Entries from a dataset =
- - -
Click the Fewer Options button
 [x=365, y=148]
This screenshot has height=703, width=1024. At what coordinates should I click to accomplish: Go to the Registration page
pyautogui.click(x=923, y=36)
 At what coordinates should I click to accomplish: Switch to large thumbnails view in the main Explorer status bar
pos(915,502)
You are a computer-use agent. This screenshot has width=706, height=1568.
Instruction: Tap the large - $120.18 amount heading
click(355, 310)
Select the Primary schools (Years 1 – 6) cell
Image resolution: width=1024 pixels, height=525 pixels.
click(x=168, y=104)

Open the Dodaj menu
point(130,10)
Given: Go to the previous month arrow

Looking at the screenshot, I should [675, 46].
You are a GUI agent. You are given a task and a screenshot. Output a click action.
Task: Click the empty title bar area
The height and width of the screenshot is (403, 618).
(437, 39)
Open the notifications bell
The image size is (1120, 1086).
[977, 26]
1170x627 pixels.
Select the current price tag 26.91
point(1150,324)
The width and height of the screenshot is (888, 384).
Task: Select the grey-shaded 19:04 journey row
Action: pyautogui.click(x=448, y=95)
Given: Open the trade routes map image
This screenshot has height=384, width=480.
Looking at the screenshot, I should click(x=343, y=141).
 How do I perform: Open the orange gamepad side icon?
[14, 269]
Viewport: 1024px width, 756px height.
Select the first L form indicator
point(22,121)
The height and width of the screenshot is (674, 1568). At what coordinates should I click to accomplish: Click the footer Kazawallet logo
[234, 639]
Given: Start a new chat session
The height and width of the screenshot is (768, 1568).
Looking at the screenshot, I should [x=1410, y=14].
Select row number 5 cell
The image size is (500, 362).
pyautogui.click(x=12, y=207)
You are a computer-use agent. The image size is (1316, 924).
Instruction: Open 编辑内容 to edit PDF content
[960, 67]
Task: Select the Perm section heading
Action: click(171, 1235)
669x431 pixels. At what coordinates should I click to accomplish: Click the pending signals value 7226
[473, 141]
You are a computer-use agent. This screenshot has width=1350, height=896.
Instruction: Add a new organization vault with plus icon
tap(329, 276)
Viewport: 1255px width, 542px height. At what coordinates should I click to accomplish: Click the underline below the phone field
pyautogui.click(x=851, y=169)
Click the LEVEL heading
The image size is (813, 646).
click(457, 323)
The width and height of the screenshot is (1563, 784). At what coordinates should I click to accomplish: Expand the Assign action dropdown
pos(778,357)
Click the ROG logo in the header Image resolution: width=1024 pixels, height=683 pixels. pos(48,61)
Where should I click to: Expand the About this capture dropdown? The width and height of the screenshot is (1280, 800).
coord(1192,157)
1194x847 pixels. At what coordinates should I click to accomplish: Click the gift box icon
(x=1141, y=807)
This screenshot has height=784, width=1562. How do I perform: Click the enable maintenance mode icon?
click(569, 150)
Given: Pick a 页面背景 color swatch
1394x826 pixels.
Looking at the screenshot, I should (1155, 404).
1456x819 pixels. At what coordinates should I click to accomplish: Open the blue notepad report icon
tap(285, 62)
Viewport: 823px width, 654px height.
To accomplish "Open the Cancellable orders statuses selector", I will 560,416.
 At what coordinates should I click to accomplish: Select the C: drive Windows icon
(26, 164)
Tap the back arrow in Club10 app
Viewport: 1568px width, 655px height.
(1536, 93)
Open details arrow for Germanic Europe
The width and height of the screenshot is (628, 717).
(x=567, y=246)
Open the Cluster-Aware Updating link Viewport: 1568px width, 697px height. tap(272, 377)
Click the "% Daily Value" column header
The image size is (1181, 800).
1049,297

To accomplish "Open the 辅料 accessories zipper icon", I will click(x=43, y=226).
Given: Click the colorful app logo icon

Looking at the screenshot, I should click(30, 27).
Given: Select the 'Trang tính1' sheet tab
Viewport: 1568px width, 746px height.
- - -
Direction = Transcribe every item above verbatim, line by line.

Correct result =
Click the Fewer Options button
 [x=365, y=148]
This screenshot has height=703, width=1024. At what coordinates should I click to accomplish: Go to the Registration page
pyautogui.click(x=923, y=36)
 At what coordinates should I click to accomplish: Switch to large thumbnails view in the main Explorer status bar
pos(915,502)
You are a computer-use agent. This screenshot has width=706, height=1568.
Instruction: Tap the large - $120.18 amount heading
click(355, 310)
Select the Primary schools (Years 1 – 6) cell
Image resolution: width=1024 pixels, height=525 pixels.
click(x=168, y=104)

Open the Dodaj menu
point(130,10)
Given: Go to the previous month arrow

Looking at the screenshot, I should [675, 46].
You are a GUI agent. You are given a task and a screenshot. Output a click action.
Task: Click the empty title bar area
The height and width of the screenshot is (403, 618).
(437, 39)
Open the notifications bell
The image size is (1120, 1086).
[977, 26]
1170x627 pixels.
Select the current price tag 26.91
point(1150,324)
The width and height of the screenshot is (888, 384).
Task: Select the grey-shaded 19:04 journey row
Action: pyautogui.click(x=448, y=95)
Given: Open the trade routes map image
This screenshot has height=384, width=480.
Looking at the screenshot, I should click(x=343, y=141).
 How do I perform: Open the orange gamepad side icon?
[14, 269]
Viewport: 1024px width, 756px height.
Select the first L form indicator
point(22,121)
The height and width of the screenshot is (674, 1568). At what coordinates should I click to accomplish: Click the footer Kazawallet logo
[234, 639]
Given: Start a new chat session
The height and width of the screenshot is (768, 1568).
Looking at the screenshot, I should [x=1410, y=14].
Select row number 5 cell
The image size is (500, 362).
pyautogui.click(x=12, y=207)
You are a computer-use agent. The image size is (1316, 924).
Instruction: Open 编辑内容 to edit PDF content
[960, 67]
Task: Select the Perm section heading
Action: click(171, 1235)
669x431 pixels. At what coordinates should I click to accomplish: Click the pending signals value 7226
[473, 141]
You are a computer-use agent. This screenshot has width=1350, height=896.
Instruction: Add a new organization vault with plus icon
tap(329, 276)
Viewport: 1255px width, 542px height. At what coordinates should I click to accomplish: Click the underline below the phone field
pyautogui.click(x=851, y=169)
Click the LEVEL heading
The image size is (813, 646).
click(457, 323)
The width and height of the screenshot is (1563, 784). At what coordinates should I click to accomplish: Expand the Assign action dropdown
pos(778,357)
Click the ROG logo in the header Image resolution: width=1024 pixels, height=683 pixels. pos(48,61)
Where should I click to: Expand the About this capture dropdown? The width and height of the screenshot is (1280, 800).
coord(1192,157)
1194x847 pixels. At what coordinates should I click to accomplish: Click the gift box icon
(x=1141, y=807)
This screenshot has height=784, width=1562. How do I perform: Click the enable maintenance mode icon?
click(569, 150)
Given: Pick a 页面背景 color swatch
1394x826 pixels.
Looking at the screenshot, I should (1155, 404).
1456x819 pixels. At what coordinates should I click to accomplish: Open the blue notepad report icon
tap(285, 62)
Viewport: 823px width, 654px height.
To accomplish "Open the Cancellable orders statuses selector", I will 560,416.
 At what coordinates should I click to accomplish: Select the C: drive Windows icon
(26, 164)
Tap the back arrow in Club10 app
Viewport: 1568px width, 655px height.
(1536, 93)
Open details arrow for Germanic Europe
The width and height of the screenshot is (628, 717).
(x=567, y=246)
Open the Cluster-Aware Updating link Viewport: 1568px width, 697px height. tap(272, 377)
Click the "% Daily Value" column header
The image size is (1181, 800).
1049,297

To accomplish "Open the 辅料 accessories zipper icon", I will click(x=43, y=226).
Given: Click the colorful app logo icon

Looking at the screenshot, I should click(30, 27).
Given: Select the 'Trang tính1' sheet tab
Viewport: 1568px width, 746px height.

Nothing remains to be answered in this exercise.